== What this task involves ==
Decide whether each statement below agrees with the text on Otis, answering yes or no and quoting the deciding words of the text. 1. Otis earns most of its profit from service revenue. 2. In China, Otis takes about two-thirds of its revenue from service. 3. China accounts for about 15% of KONE's overall sales.

== Extract provided ==
- - - - -

In the maelstrom of the COVID-19 pandemic, many investors would have missed the fact that three new industrial companies were created out of the former United Technologies business. Having already looked at Raytheon Technologies (a merger of UTC's aerospace businesses and Raytheon Company), and heating, ventilation, and air conditioning company Carrier (spun out of UTC), it's time to turn attention to another UTS spinout, Otis (OTIS -0.37%). What's the investment case for the stock, and is it a good value?

The doors of two high-end elevators.

Image source: Getty Images.

Introducing Otis

As the world's leading escalator and elevator company, Otis is a play on:

  • The growth in long-term demand for elevators in China.
  • The company's ability to grow its higher-margin services revenue by utilizing technology, such as the internet of things (IoT) and service personnel using mobile applications.

To illustrate the first point, you only have to look at a chart of regional sales for Otis and its key rival, Finland's KONE (OTC: KNYJY). For an idea of how important China is, consider that it contributes roughly 30% of KONE's overall sales, with the next country, the U.S., a distant second around 15%. In fact, China contributes 63% of the global new equipment market at present.

China is the key

Not only is China the key country in the elevator market right now, but it's also the growth engine for the future, particularly in terms of service demand. Otis generates 57% of its sales from service and the rest from new equipment. However, the fact that Otis service revenue comes with a 21.4% margin compared to new equipment's 7.1% margin (both figures from 2019) means Otis generates 80% of its profit from service revenue.

Furthermore, consider that, in the Americas and Europe, Middle East and Africa, Otis generates around two-thirds of its revenue from service, but only 44% from service in China. It's obvious that the key to growth potential is expanding new equipment sales in China in order to generate service revenue down the line. 

Otis and KONE revenue share by region.

Data source: Company presentations.

Growing service revenue

In addition to driving future service growth in China via selling new equipment into the market, Otis also has an opportunity to increase service growth (in China and elsewhere) by grabbing market share in a highly fragmented service industry. Otis is trying to differentiate itself from the competition by using Internet of Things (IoT)-based solutions such as remote monitoring through web-enabled devices embedded in elevators. In this way, Otis can predict when an elevator needs servicing and respond immediately.

In addition, Otis's technicians are being armed with productivity tools such as mobile devices with applications, so its technicians can immediately identify the issue with the elevator and start to order repair parts for it through the app. As such, Otis should be able to grab market share from the myriad independent service providers it competes with.

What about the coronavirus pandemic?

While the long-term opportunities look good, the reality is that the COVID-19 pandemic has negatively affected the industrial company's prospects in the near term. The best way to see this is by looking at the change in management's full-year 2020 outlook given in the recent first-quarter earnings presentations.

As you can see below, there's been a pretty dramatic swing in sales expectations, and the adjusted operating profit has swung from a most optimistic scenario of being up $90 million to the most pessimistic scenario of being down $175 million -- compared to adjusted operating profit of $1.87 billion in 2019.

Otis Metric

Outlook at Q1

Previous Outlook

Organic sales growth

(7%) to (3%)

- - - - -

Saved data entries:
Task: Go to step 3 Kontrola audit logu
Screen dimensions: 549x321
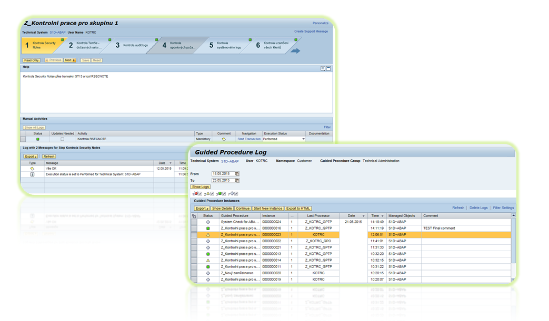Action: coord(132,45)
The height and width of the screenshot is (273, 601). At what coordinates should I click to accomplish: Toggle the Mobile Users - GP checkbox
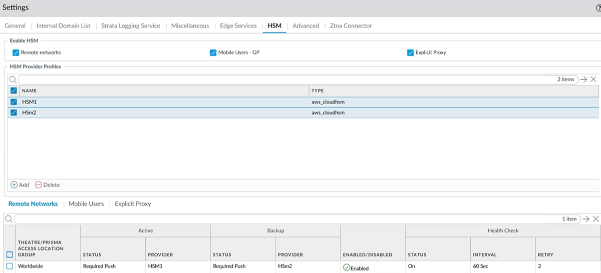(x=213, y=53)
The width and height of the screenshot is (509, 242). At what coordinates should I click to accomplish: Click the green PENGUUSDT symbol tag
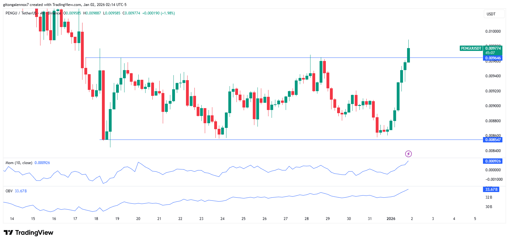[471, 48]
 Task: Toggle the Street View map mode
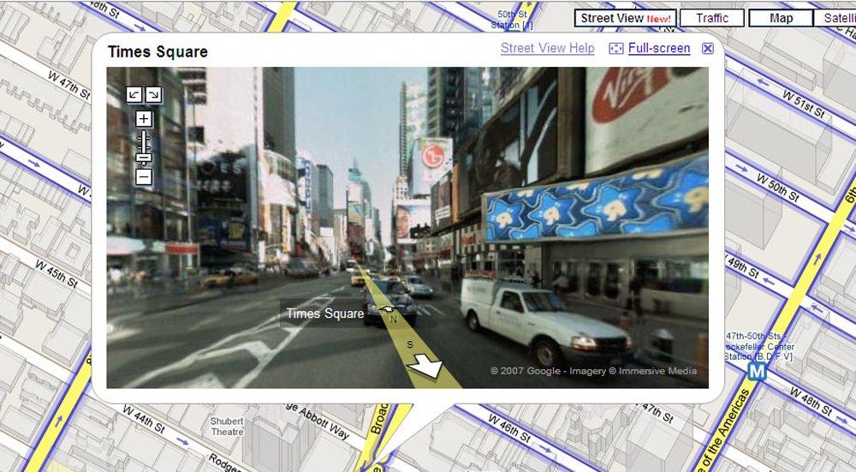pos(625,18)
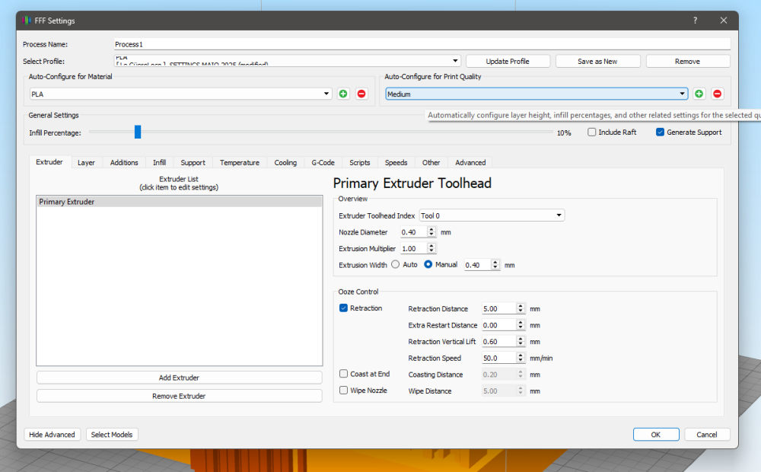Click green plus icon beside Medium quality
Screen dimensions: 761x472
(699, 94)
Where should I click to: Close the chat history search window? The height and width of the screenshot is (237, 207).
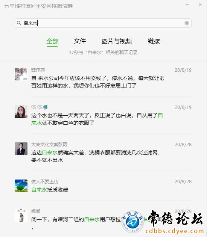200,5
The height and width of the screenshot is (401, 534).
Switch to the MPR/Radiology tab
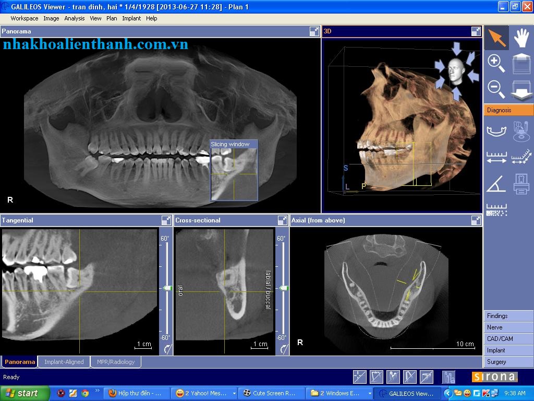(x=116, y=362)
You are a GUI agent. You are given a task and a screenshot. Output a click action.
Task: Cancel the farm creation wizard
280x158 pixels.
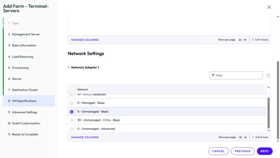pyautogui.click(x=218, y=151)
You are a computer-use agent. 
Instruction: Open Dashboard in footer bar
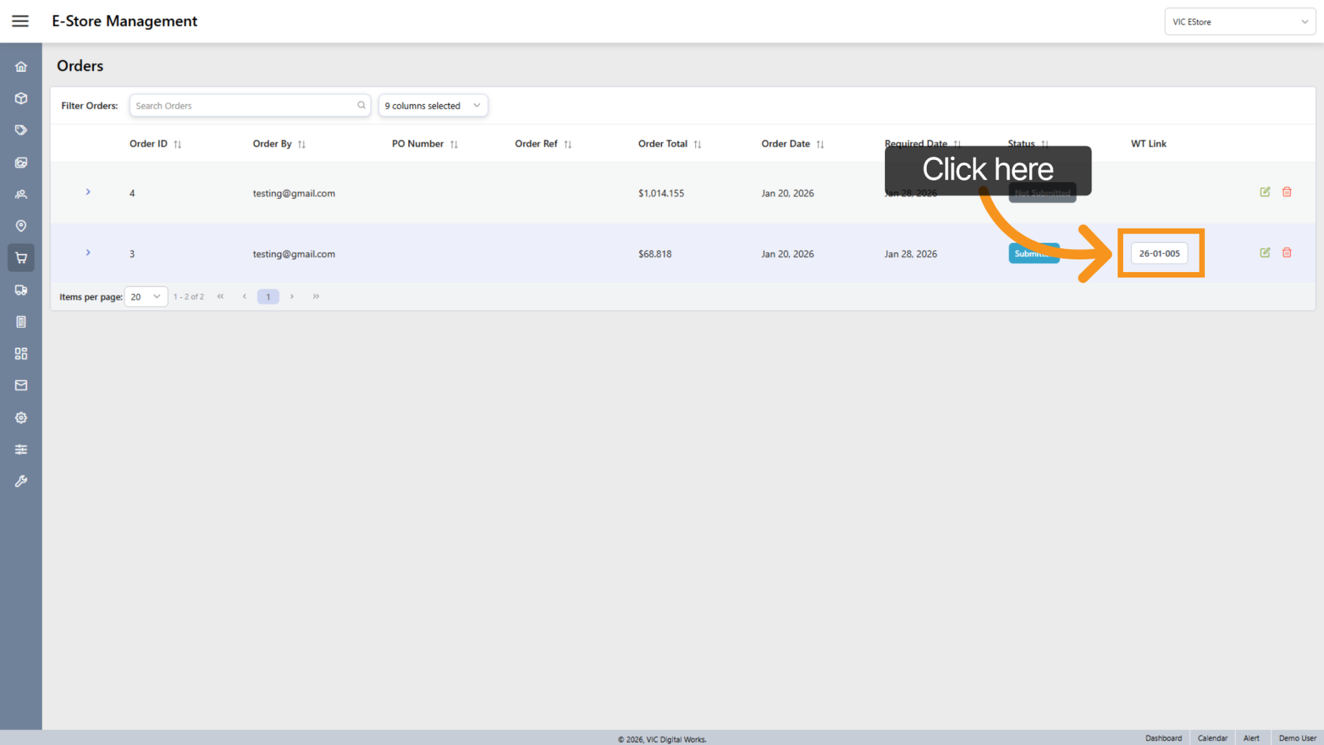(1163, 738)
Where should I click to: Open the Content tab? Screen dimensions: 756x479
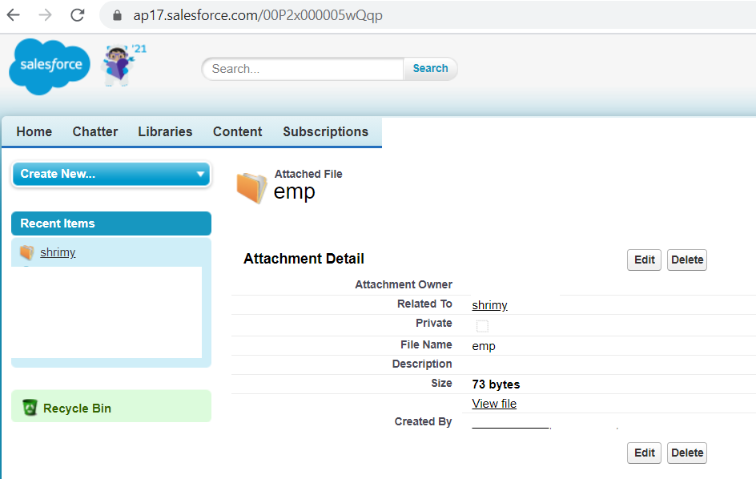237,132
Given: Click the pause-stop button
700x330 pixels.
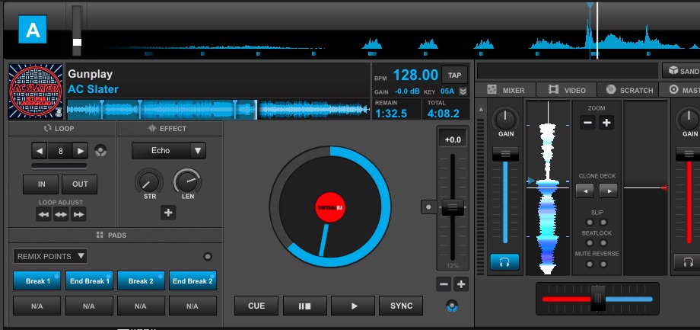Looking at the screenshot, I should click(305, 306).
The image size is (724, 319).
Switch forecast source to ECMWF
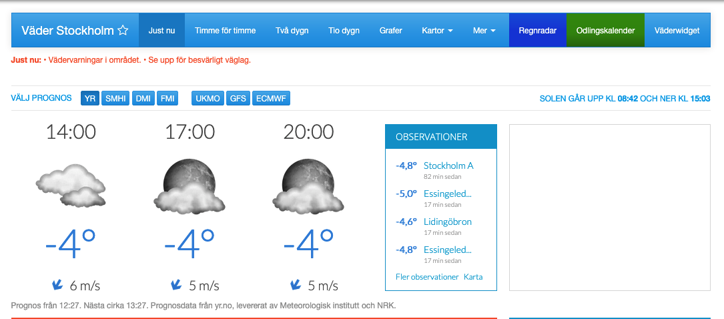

- - - - -

== Answer to this exercise ==
1. Yes: "Otis generates 80% of its profit from service revenue."
2. No: "but only 44% from service in China."
3. No: "it contributes roughly 30% of KONE's overall sales."